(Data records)

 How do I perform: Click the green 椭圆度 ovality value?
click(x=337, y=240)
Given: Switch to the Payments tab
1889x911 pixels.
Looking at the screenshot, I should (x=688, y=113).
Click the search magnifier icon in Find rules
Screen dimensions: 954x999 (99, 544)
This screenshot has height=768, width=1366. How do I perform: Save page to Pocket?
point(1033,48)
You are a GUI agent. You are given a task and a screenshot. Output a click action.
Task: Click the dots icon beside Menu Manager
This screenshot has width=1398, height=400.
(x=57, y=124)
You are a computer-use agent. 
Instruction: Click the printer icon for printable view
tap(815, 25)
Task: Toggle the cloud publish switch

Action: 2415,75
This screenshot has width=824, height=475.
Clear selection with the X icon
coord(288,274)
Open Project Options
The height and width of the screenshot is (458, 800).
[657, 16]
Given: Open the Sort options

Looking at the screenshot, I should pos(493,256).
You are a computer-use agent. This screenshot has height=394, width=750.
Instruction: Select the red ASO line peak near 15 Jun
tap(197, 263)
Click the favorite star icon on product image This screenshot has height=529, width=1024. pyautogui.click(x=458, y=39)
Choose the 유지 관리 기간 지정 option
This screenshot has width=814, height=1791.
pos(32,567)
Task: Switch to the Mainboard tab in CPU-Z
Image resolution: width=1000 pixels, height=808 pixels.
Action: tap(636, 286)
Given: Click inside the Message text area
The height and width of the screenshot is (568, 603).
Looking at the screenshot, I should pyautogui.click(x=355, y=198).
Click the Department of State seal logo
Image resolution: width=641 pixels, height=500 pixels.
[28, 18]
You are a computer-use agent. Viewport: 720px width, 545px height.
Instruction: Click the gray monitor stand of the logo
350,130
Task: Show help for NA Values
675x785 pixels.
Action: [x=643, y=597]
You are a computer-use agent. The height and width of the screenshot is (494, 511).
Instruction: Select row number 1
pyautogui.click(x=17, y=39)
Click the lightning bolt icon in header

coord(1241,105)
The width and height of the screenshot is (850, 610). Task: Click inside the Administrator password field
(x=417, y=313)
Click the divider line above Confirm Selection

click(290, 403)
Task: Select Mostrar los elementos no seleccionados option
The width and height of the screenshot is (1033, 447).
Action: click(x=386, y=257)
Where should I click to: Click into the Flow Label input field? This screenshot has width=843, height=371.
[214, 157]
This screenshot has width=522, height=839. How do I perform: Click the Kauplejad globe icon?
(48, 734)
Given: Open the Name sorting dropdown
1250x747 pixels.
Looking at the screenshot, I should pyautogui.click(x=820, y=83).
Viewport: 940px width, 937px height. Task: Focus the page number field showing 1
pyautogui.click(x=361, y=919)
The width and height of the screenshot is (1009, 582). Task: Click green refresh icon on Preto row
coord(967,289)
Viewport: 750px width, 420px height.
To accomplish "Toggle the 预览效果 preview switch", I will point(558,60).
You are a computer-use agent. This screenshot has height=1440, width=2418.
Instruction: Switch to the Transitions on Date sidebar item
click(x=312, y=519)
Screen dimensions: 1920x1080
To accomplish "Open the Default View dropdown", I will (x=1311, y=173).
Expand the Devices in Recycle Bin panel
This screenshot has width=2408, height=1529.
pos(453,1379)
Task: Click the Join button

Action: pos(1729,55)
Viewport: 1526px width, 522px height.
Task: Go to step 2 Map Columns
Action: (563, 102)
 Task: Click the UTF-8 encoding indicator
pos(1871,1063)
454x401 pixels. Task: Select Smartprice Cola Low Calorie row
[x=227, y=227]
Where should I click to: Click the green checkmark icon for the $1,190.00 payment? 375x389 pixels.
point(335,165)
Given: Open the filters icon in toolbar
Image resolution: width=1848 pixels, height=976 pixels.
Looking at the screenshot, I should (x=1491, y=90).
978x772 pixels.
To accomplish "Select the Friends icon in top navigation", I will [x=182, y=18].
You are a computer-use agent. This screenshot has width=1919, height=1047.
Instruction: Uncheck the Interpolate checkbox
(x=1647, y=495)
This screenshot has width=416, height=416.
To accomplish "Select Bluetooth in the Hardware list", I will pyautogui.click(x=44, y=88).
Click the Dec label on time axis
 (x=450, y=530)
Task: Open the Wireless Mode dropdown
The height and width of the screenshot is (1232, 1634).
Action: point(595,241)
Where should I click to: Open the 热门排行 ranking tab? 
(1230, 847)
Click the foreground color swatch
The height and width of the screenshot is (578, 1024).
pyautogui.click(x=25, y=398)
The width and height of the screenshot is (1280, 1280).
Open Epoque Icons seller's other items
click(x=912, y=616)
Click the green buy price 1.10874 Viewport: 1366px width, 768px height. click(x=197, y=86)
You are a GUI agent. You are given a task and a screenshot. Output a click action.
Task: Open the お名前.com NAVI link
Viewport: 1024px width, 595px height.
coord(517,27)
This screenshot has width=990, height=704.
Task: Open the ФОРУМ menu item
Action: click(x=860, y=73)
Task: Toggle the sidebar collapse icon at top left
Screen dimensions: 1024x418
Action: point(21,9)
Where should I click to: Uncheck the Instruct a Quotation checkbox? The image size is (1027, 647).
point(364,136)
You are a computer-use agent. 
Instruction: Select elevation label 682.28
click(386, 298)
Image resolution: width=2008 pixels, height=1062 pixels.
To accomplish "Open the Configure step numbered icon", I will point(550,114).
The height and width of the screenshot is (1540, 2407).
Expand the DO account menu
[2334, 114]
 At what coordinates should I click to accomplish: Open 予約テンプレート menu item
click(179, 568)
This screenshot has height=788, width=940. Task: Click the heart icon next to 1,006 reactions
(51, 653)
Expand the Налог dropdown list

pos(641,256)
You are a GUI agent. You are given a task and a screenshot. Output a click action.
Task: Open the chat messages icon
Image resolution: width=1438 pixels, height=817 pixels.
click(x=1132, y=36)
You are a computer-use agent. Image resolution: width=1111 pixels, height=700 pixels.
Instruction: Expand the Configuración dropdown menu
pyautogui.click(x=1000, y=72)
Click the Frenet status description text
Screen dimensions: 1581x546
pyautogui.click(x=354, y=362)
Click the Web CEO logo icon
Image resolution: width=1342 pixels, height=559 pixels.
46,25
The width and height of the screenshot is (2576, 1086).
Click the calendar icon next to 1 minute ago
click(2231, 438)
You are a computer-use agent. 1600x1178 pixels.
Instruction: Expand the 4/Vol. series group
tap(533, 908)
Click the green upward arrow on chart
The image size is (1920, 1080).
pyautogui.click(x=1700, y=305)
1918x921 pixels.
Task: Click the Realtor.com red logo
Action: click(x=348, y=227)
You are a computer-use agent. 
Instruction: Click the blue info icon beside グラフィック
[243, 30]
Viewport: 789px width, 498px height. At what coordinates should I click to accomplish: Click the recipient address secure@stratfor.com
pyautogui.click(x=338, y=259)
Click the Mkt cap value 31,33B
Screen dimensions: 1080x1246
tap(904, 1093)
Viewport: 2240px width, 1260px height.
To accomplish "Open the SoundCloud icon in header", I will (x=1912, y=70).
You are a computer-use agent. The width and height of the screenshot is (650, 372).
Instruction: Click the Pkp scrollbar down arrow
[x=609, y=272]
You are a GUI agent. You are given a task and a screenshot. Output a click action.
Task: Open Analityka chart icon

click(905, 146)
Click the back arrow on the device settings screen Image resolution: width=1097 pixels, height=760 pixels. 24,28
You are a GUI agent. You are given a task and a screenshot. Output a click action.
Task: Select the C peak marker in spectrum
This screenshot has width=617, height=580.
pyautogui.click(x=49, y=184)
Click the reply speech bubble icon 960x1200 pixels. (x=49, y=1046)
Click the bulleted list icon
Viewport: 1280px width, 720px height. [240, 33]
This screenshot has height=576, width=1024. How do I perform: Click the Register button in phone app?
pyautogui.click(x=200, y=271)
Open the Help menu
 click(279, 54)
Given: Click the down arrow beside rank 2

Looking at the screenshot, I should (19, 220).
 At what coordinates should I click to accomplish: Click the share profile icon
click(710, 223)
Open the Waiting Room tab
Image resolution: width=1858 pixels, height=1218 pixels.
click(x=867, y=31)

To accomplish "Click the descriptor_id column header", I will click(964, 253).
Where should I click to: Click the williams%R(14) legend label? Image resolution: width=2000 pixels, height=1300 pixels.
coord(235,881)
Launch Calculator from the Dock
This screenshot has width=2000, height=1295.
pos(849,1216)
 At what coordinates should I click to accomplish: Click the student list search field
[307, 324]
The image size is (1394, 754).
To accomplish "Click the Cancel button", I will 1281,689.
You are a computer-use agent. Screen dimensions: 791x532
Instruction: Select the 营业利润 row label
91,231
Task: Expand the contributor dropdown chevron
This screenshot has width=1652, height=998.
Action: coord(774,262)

### To do
Render the lines of the material above as a Markdown table with the columns Row and Line, starting with the line containing "You are a computer-use agent. 1600x1178" and going on through the line containing "Action: click(x=348, y=227)". Number each row and leave out any blank lines.

### The reply
| Row | Line |
|---|---|
| 1 | You are a computer-use agent. 1600x1178 pixels. |
| 2 | Instruction: Expand the 4/Vol. series group |
| 3 | tap(533, 908) |
| 4 | Click the green upward arrow on chart |
| 5 | The image size is (1920, 1080). |
| 6 | pyautogui.click(x=1700, y=305) |
| 7 | 1918x921 pixels. |
| 8 | Task: Click the Realtor.com red logo |
| 9 | Action: click(x=348, y=227) |